The Committee shall have access to such information and advice, both from within the Group and externally, as it deems necessary or appropriate in accordance with the procedures determined by the Board. The Committee may request other directors, members of management, counsels, consultants as applicable to participate in Committee meetings, as necessary, to carry out the Committee’s responsibilities.

Non-committee directors and members of management in attendance may be required by the Chairperson to leave the meetings of the Committee when the Chairperson so request.

The Secretary of the Committee shall be appointed by the Committee from time to time. Committee meeting agendas shall be the responsibility of the Committee Chairperson with input from Committee members. The Chairperson may also request management to participate in this process. The agenda for each meeting including supporting information shall be circulated at least three days before each meeting to the Committee members and all those who are required to attend the meeting.

The Committee shall cause minutes to be duly entered in the books provided for the purpose of all resolutions and proceedings of all meetings of the Committee. Such minutes shall be signed by the Chairperson of the meeting at which the proceedings were held or by the Chairperson of the next succeeding meeting and if so signed, shall be conclusive evidence without any further proof of the facts thereon stated. The minutes of the Committee meeting shall be available to all Board members.

The Committee, through its Chairperson, shall report to the Board at the next Board of Directors’ meeting after each Committee meeting. When presenting any recommendation to the Board, the Committee will provide such background and supporting information as may be necessary for the Board to make an informed decision.

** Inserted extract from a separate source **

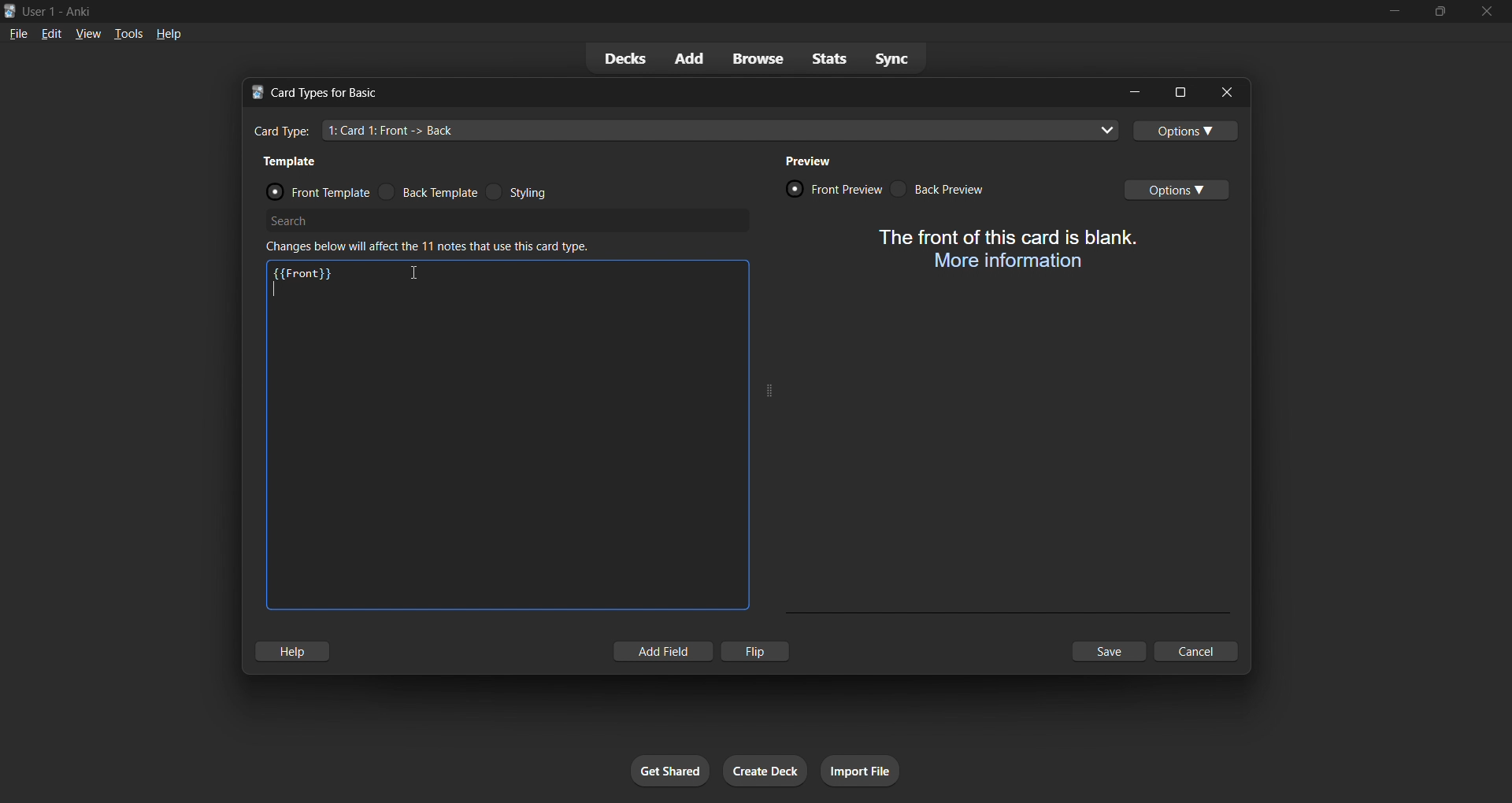 The width and height of the screenshot is (1512, 803). Describe the element at coordinates (1223, 92) in the screenshot. I see `close` at that location.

The Committee shall provide such information to the Board as may be necessary to assist the Board in making a disclosure in the Annual Report in accordance with the recommendations of the MCCG 2012.

Circular Resolutions signed by all the members shall be valid and effective as if it had been passed at a meeting of the Nominationg Committee.

The Chairperson of the Committee shall be available to answer questions about the Committee’s work at the Annual General Meeting of the Company.